Los años pasaron. Elena ya ni recuerda el nombre de él, apenas su bicicleta azul y amarilla, tirada al lado de un fresno. Cuando de vez en cuando se encuentra con la pandilla de la escuela, a veces se pregunta qué habrá sido de él. ¡El corazón se le partió tantas veces desde aquel día! Siempre cree que no logrará arreglarlo, pero sí, se le arregla de nuevo, es algo que los corazones hacen solos, lo deben aprender en el útero materno. Por las dudas, por si es necesario ayudarlo a encajar arteria con arteria, vena con vena, célula con célula, ella sigue leyendo poesía. Bueno, también escribe poesía. A decir verdad, escribe mucho. Por cierto, está adquiriendo una sólida fama como joven promesa literaria. Sabe que ese día, a los trece años, un mes y diez días, el jovencito de la bicicleta azul y amarilla echó a rodar pequeñas casualidades enredadas entre sí, y por puro azar le abrió futuros impensados. No es que, después, el azar haya faltado a las citas con ella, no, no, siempre asistió puntualmente a cada encrucijada. Sólo que ella aprendió a vivir su vida, a golpes, con pasos de baile, con caricias, a empujones. La construyó de a poco, con estrellas fugaces, horarios de oficina, flores en el cementerio, visitas al ginecólogo, el olor salobre del mar, el corazón rompiéndose y arreglándose. La construyó silenciosamente, con decisión y también con dudas. En ésta su vida le es suficiente recordar la bicicleta azul y amarilla al lado del fresno, para volver a ver con nitidez y ternura a la niña que fue y todavía es, saludándola del otro lado del espejo.
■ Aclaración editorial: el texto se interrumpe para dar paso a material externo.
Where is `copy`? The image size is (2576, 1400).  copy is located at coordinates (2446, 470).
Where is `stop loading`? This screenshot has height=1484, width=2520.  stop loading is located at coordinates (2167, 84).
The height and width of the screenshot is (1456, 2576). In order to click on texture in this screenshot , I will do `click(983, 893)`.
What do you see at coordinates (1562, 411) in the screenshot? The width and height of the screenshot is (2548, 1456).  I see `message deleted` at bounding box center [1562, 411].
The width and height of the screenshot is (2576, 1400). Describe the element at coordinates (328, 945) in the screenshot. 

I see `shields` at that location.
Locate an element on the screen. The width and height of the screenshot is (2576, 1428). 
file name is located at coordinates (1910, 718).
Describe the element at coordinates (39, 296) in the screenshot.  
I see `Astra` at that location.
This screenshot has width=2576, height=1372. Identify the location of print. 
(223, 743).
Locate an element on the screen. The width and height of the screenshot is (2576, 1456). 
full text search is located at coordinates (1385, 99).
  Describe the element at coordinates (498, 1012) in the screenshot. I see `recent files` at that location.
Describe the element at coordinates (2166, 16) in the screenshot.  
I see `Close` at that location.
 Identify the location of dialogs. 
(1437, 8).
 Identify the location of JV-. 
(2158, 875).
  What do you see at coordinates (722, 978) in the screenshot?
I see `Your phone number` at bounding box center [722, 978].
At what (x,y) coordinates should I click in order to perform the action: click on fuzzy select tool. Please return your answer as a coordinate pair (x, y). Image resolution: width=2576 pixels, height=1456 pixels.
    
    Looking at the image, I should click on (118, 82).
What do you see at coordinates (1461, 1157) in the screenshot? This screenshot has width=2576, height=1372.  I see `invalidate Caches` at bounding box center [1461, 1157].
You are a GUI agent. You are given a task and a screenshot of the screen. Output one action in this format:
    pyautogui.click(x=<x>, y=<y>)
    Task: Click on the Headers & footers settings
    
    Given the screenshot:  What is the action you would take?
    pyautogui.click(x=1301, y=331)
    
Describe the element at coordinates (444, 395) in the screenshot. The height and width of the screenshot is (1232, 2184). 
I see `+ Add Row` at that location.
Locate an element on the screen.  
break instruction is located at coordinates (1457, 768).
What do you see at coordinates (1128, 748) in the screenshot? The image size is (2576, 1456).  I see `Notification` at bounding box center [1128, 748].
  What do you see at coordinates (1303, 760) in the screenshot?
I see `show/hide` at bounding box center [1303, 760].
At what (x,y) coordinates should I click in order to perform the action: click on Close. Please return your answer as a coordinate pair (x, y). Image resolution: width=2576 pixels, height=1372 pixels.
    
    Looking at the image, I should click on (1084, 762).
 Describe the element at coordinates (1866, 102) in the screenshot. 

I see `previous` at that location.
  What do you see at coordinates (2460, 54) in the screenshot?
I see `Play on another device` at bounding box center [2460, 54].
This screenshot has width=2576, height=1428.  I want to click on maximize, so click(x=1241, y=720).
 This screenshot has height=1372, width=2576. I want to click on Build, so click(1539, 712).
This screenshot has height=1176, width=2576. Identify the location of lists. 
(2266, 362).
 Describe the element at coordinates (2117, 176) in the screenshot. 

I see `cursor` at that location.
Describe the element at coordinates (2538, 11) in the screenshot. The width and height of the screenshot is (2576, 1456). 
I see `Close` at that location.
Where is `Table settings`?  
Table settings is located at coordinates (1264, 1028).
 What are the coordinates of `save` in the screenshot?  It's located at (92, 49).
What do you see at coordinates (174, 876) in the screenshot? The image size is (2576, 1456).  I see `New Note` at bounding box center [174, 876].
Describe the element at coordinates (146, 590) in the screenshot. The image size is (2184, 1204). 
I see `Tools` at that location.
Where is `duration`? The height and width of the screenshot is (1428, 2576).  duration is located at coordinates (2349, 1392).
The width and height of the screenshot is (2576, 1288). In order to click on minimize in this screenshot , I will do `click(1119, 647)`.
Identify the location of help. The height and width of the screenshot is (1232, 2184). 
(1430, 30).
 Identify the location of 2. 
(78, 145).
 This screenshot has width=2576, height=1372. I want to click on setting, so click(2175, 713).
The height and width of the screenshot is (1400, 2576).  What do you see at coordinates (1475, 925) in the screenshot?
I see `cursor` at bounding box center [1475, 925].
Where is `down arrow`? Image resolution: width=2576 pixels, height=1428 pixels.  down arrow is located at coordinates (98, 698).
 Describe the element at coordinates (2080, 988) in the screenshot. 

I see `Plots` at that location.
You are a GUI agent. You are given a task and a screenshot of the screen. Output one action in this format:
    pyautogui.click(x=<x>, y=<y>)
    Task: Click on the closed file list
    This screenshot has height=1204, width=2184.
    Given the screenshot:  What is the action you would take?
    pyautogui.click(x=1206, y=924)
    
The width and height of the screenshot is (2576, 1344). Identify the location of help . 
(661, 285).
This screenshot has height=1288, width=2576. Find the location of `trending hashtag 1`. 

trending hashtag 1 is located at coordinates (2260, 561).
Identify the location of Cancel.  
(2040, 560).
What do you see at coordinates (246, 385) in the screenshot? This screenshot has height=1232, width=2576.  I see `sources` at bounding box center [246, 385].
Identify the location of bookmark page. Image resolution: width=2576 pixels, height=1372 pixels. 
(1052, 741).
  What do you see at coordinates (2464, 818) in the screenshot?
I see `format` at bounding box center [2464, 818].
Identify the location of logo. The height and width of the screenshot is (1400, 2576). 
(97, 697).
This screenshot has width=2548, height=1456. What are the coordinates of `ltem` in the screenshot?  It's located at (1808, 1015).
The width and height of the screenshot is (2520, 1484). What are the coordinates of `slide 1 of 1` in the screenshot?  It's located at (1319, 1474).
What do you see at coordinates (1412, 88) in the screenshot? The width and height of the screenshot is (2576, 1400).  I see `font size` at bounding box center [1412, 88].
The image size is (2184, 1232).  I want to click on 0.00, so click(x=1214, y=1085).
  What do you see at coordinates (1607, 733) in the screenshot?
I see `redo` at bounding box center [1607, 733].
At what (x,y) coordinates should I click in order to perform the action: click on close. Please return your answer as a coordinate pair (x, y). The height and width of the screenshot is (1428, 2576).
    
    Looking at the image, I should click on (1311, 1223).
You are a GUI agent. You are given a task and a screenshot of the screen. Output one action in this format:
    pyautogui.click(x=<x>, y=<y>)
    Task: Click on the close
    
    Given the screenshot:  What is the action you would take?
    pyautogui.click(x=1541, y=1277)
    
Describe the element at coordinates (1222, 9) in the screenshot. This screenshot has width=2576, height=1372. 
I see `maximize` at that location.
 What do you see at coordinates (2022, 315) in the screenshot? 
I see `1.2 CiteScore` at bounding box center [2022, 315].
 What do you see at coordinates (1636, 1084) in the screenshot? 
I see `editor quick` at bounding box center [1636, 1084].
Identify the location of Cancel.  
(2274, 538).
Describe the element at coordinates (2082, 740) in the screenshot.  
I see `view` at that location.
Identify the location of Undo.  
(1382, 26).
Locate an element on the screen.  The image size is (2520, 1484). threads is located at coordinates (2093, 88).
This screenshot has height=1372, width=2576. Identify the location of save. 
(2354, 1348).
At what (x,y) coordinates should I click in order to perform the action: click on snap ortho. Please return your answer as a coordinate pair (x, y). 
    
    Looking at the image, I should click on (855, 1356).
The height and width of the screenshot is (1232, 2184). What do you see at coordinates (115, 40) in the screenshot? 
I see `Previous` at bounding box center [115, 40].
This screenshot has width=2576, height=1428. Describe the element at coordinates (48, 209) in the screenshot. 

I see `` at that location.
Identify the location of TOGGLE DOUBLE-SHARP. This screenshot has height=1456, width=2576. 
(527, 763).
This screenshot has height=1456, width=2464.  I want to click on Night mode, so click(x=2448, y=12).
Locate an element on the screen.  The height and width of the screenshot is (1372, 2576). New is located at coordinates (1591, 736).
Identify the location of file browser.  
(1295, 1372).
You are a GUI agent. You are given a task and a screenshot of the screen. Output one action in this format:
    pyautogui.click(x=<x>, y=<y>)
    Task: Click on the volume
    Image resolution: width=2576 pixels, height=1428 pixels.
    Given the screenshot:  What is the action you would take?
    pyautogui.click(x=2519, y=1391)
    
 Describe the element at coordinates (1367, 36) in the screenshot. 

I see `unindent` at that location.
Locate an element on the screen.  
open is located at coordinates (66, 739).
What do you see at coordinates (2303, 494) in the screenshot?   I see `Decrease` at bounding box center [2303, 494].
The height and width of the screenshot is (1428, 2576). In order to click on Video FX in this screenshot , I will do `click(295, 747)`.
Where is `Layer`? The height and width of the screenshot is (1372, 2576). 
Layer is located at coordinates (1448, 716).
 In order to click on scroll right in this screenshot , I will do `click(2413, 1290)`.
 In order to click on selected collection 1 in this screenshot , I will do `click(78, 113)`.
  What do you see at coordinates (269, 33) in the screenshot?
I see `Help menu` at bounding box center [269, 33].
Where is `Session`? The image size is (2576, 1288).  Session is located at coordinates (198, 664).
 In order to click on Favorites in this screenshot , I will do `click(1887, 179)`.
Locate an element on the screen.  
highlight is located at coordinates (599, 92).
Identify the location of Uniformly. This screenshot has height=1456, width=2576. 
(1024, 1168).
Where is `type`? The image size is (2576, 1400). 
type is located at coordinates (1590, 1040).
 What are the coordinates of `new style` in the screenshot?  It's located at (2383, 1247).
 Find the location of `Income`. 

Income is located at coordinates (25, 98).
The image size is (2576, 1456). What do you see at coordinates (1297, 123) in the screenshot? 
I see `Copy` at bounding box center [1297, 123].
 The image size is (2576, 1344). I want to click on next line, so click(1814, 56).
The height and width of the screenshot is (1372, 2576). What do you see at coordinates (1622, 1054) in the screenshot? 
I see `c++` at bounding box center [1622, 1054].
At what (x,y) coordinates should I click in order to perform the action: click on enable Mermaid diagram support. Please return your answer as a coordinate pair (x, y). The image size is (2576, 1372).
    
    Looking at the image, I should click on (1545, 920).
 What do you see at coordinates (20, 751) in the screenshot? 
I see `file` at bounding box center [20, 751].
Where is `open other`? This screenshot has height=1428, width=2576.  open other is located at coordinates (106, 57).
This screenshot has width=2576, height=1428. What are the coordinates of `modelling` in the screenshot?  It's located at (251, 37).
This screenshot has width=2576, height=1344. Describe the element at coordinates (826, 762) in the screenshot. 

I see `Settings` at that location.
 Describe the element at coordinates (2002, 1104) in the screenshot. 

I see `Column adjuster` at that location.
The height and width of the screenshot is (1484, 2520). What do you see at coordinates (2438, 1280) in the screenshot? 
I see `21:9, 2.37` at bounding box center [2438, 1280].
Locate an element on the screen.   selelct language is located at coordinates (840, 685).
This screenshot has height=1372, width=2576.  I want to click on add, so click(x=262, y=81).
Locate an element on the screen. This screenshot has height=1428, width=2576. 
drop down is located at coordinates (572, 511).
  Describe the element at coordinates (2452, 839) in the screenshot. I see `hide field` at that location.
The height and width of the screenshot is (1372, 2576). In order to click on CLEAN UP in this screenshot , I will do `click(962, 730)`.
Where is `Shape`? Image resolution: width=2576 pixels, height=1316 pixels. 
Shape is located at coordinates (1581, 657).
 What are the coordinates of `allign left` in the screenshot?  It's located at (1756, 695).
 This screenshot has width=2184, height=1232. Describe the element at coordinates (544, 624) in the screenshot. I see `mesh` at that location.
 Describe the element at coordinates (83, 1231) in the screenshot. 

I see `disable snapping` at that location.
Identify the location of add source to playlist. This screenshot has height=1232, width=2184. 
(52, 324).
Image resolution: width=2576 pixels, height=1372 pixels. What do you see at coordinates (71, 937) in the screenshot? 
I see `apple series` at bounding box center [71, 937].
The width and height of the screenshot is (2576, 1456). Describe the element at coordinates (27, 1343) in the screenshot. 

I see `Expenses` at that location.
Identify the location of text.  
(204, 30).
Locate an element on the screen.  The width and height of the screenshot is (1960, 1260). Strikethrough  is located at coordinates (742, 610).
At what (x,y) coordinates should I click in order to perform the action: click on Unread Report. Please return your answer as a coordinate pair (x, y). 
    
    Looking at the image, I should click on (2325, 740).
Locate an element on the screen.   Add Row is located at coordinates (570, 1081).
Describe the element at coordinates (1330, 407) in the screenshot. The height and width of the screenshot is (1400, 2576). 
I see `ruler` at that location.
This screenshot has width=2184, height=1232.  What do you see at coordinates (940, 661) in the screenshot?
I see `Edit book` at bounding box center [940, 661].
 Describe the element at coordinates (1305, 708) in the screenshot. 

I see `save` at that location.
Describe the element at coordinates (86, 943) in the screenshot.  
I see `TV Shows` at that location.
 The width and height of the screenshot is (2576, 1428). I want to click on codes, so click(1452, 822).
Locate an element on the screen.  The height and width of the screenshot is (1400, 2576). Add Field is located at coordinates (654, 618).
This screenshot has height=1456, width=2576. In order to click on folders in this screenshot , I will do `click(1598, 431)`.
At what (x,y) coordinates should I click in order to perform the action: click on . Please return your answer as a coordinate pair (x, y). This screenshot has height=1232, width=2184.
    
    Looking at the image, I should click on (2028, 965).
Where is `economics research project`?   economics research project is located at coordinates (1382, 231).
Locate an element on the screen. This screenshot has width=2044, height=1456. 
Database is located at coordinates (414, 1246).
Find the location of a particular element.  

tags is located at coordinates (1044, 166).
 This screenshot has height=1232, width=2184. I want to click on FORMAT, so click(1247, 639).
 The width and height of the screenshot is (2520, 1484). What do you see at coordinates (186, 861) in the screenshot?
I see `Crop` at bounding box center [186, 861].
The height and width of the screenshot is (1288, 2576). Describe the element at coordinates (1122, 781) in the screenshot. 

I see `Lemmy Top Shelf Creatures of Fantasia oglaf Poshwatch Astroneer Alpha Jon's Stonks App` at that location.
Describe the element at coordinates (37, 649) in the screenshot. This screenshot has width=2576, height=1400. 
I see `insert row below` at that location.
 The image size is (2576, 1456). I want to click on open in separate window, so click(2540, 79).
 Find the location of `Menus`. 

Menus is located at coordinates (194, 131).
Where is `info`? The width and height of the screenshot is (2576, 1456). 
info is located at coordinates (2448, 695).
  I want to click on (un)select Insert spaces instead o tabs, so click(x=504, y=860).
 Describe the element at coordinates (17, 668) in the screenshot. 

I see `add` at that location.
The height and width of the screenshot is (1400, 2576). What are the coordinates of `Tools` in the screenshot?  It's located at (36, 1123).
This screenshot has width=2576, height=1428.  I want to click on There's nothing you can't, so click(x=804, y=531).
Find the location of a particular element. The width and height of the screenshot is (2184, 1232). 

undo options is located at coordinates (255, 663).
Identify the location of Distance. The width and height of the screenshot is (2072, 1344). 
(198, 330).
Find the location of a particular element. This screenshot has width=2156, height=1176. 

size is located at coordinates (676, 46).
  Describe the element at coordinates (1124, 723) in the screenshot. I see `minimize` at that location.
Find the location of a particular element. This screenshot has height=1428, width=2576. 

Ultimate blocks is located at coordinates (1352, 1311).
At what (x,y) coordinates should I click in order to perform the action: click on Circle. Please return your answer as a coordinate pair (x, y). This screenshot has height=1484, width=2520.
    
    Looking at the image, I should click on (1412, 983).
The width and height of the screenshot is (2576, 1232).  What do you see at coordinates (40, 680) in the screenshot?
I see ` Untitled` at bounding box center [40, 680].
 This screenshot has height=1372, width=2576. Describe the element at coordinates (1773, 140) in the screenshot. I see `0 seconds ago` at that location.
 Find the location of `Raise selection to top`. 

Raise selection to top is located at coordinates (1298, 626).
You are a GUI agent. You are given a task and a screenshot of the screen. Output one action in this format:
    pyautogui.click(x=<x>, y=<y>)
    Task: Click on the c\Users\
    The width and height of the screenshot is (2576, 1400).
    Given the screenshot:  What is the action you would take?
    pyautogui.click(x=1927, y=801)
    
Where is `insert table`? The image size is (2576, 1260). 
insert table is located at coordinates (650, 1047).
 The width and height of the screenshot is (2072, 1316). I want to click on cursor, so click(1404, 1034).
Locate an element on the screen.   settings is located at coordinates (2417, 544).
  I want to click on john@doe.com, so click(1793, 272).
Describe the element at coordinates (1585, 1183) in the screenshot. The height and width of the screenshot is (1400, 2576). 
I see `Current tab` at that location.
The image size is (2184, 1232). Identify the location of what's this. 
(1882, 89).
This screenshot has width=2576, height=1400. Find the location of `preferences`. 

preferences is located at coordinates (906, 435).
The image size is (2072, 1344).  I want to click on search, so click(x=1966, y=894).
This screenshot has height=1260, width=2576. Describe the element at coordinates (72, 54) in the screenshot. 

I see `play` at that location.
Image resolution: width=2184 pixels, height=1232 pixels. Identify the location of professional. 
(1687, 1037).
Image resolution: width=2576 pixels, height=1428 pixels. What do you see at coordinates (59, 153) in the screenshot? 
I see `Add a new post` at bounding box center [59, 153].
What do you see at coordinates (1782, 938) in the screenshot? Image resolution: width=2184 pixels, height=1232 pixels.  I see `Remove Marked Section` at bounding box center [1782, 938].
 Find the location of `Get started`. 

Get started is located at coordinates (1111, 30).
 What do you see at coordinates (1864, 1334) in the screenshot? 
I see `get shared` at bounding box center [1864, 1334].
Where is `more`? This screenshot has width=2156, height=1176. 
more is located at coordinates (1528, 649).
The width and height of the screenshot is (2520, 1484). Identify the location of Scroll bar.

Elena pensaba distraídamente en todo esto y en muchas otras cosas, mientras esperaba que el café se enfriara lo suficiente. Se había dormido, no tenía mucho tiempo si quería pasar por la farmacia antes de ir a la oficina. Ya estaba terminando su último libro. Trataba, todo él, de los dulces ojos castaños que irrumpieron en su vida hace menos de dos años. Su dueño dormía, probablemente con el cobertor caído, seguro abrazado a su osito nuevo pero ya maltratado. Sin dudas alguna, había reservado sus mejores poemas para este ahora, para crearlos en este ahora único de su vida, con el corazón ya entero e indivisible y completo y abrumado por tanto amor que hasta traduce pañales sucios en una línea de poesía. Sale y camina apurada las dos cuadras hasta la farmacia, el monedero, el paraguas y las llaves de la casa. Se impacienta con un cliente que no parece estar seguro qué quiere comprar, a qué vino a la farmacia. Fastidiada, observa a los dos muchachos que ingresan empapados por la lluvia, veinte y pico o treinta años, parecen algo idos, gritan mucho, qué es lo que gritan, por qué gritan, la farmacéutica se congela de miedo, el señor de las gafas también, Elena también, todos se congelan. La farmacia es una pulcra fotografía en blanco y negro, de pronto nadie habla, nadie grita, y en ese instante alguien trata de entrar empujando con fuerza la puerta, la puerta choca contra uno de los asaltantes, él tambalea, casi cae, su compañero se asusta. Elena, en un extraordinario microsegundo de lucidez, se da cuenta que está pensando su mejor poema, las imágenes se le agolpan en la mente y las convierte en palabras sin esfuerzo alguno, encuentra antónimos y parónimos y sinónimos sin siquiera buscarlos. Con el corazón roto en dos pedazos por última vez, irrevocablemente y sin posibilidad de arreglo, cae al suelo, recordando (ahora sí) la cara y el nombre de su antiguo amor. Seguro que la bicicleta azul y amarilla está apoyada en la pared, a la entrada de la farmacia.